Jip Wijngaarden was born in Amsterdam in 1964 and raised in the countryside. From her childhood she loved nature and discovered a passion for drawing.
In the 80s she studied styling, drawing and decoration in Utrecht and developed a strong sensitivity for color and contrast. Her goal is to enter the Academy of Fine Arts.
In 1982, thanks to a combination of circumstances, she was chosen from 3000 young girls to play the role of Anne Frank in a Dutch play and later in a TV movie.
Jip moves to Amsterdam thinking she can return to her studies after a year of interruption. Nevertheless the role of Anne Frank propels her into the world of comedy for ten years when she becomes a renowned actress. During this time, however, she did not abandon her passion for drawing, created sets and costumes for the theater, made sketches and painted canvases in the former studio of the painter and photographer GH Breitner, which she used as an apartment.
She likes to hang out in the Stedelijk Museum where she finds her main sources of inspiration. She is fascinated by the colors of the abstract works of Willem de Kooning, the delicacy of the paintings by Paul Klee, the monumental works of Anselm Kiefer and later the figurative paintings by Jozef Israëls.
France | Swiss
In 1990 Jip married French sound engineer Philippe Combes and moved to Paris. The two find faith in the God of the Bible, which profoundly changes the way they see things.
Later the couple settled near Geneva where Philippe found a job on Swiss French television. During the following years, Jip withdrew more and more from the scene to devote herself entirely to painting. This remains her favorite art, but she also begins to sculpt and embarks on engraving, of which she learns the first rudiments in a small workshop in Rolle. She also studies Hebrew at the Jewish House in Geneva.
Far from artistic circles and allergic to all that is fashion and trend of the market Jip paints like she prays, intimate, vulnerable, as if no one should ever see her works one day.

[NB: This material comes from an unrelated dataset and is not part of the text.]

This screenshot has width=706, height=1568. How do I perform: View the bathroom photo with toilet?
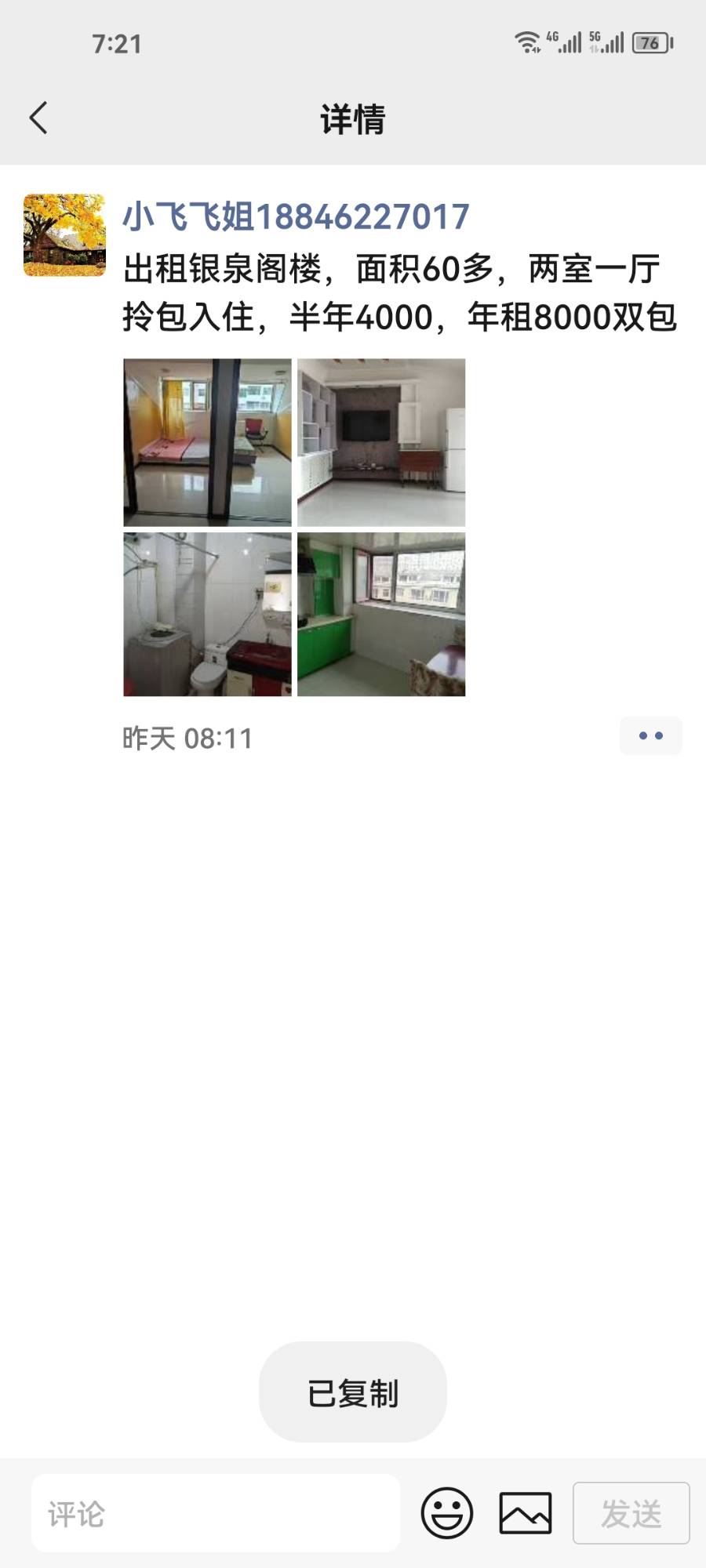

On her lonely path she gradually comes to find a style that could best be described as figurative expressionism. Her oil-painted canvases, in intense colors, are often dotted with Hebrew letters, symbolic objects that send us back to a certain vision of the world and undoubtedly give a Jewish tone to her work.
On her painting we meet faces with marked features and eloquent looks, as if they had something important to tell us.
In a way, they invite us to join them, to enter their world where there is room for pain, consolation, dismay and hope.
Jip Wijngaarden is primarily interested in human emotion. Many times she composes her scenes around one or a few characters but even if there is no visible person on the canvas there is always someone present, precisely in his absence.
There is a meditative side in the art of Jip; her paintings are born from contemplation and invite reflection!
Hier first art exhibition, a commemorative exhibition on the Shoah, takes place in the old synagogue in Kampen (NL) and will be followed by many others.
After a large number of exhibitions in the Netherlands and Switzerland, the couple moved to the French Cévennes.